Et c’est « oui » parce que toutes les infidélités et ruptures ne pourront jamais démontrer que s’est rompue l’unité de l’Église autour de Pierre et de sa foi. Mais pareillement nous pouvons affirmer que cette unité, présente dans l’Église, est aussi un important défi, à ce jour en deux aspects :
C’est une tâche interne (car ne sont pas peu les tensions qui existent au sein de l’Église), et c’est pareillement une tâche externe (parce qu’il reste un défi le fait qu’existent des églises particulières et communautés chrétiennes sans l’unité avec le vicaire de Christ). Ces Églises ou communautés conservent en plus ou moins éléments de vérité et de sanctification comme le rappelle le concile Vatican II. Dans le cas des orthodoxes ils ont des sacrements valides comme le baptême ou l’eucharistie, mais -il convient toujours de le rappeler- tous ils naissent de l’unique Église que Christ a fondée sur Pierre, la roche, et sa confession de foi. Et pour cela, comme le rappelle aussi le Concile, ce sont des biens propres de l’Église et impulsent à l’unité catholique. Et bien qu’on ne le cite plus, nous ne devons pas oublier que Pie IX en 1864 a condamné que « dans le culte de n’importe quelle religion peuvent les hommes trouver le chemin vers le salut éternel et obtenir la salvation éternelle » (proposition XVI, Syllabus). Et que Pie XI, dans son Mortalium Animos, de 1928, considère que :
« l’union des chrétiens ne peut se favoriser d’aucun autre mode que en procurant le retour des dissidents à l’unique et vraie Église de Christ, de laquelle un jour malheureusement ils s’éloignèrent ; à cette unique et vraie Église que tous certes connaissent et qui par la volonté de son Fondateur doit rester toujours telle qu’il l’a fondée lui-même pour le salut de tous ».

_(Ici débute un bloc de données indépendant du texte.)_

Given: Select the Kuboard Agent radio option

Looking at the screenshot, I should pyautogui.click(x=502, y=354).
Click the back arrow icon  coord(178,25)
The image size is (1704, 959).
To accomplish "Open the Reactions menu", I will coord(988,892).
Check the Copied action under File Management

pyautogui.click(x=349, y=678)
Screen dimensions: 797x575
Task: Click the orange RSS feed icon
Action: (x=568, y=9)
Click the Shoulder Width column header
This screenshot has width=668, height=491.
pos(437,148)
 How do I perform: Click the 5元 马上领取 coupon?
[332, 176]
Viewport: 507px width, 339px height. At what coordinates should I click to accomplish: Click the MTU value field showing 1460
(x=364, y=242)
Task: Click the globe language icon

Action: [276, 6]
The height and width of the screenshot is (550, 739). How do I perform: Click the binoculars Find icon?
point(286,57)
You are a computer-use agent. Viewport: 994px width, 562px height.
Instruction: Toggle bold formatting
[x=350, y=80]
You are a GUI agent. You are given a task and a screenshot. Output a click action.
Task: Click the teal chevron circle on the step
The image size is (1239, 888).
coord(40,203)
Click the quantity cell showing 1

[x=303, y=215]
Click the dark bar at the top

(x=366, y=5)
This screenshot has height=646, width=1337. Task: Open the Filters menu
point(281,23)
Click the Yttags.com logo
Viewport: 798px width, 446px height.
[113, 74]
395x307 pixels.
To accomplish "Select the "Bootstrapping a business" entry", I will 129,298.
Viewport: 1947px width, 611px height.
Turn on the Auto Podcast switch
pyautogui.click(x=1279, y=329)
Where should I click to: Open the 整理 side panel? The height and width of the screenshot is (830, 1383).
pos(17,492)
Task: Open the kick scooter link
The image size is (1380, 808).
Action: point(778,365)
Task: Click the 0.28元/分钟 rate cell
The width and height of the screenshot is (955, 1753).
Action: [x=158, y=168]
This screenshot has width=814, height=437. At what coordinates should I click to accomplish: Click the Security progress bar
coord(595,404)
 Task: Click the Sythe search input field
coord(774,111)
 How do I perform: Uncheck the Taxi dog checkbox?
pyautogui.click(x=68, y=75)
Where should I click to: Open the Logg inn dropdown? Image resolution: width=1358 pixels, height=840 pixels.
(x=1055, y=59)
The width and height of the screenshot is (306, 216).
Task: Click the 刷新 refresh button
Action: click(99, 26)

Parce que comme le signale l’Unitatis Redintegratio du Concile Vatican II, l’unité :
« que Christ a accordée dès le commencement à son Église, nous savons qu’elle subsiste indefectiblement dans l’Église Catholique, et nous espérons qu’elle croîtra chaque jour jusqu’à la consommation des siècles » (U.R. 4).
Et elle subsiste et subsistera parce que le même Jésus, à Césarée de Philippe, fit une promesse à l’unique Église qu’il a fondée sur Pierre et sa confession de foi :
« Sur cette pierre je bâtirai mon Église et les portes des enfers ne prévaudront pas contre elle » (Mt. 16,18).
Pour tout cela, pour conclure, comme catholique je fais miennes les rotundes paroles de saint Augustin, dans son combat avec les hérétiques manichéens :
« Beaucoup de choses me retiennent avec toute justice dans le sein de l’Église catholique. Me retient le consentement des peuples et des nations ; me retient son autorité indiscutable, initiée par des miracles, soutenue par l’espérance, fortifiée par l’amour, établie depuis longtemps ; me retient la succession des pasteurs depuis le même siège de l’apôtre Pierre, à qui le Seigneur, après la résurrection, donna l’ordre de paître les brebis jusqu’à l’épiscopat actuel. Me retient, enfin, le même nom de catholique, qu’elle n’a pas conservé sans raison au milieu de tant d’hérésies. Et bien que tous les hérétiques veuillent s’appeler catholiques, cependant, quand un étranger demande où est l’Église des catholiques, aucun hérétique n’ose indiquer son temple ou sa maison. Ce sont, par conséquent, en nombre et en importance les liens qui me retiennent comme chrétien dans l’Église » (Saint Augustin. Contra epist. Manich. 4,5).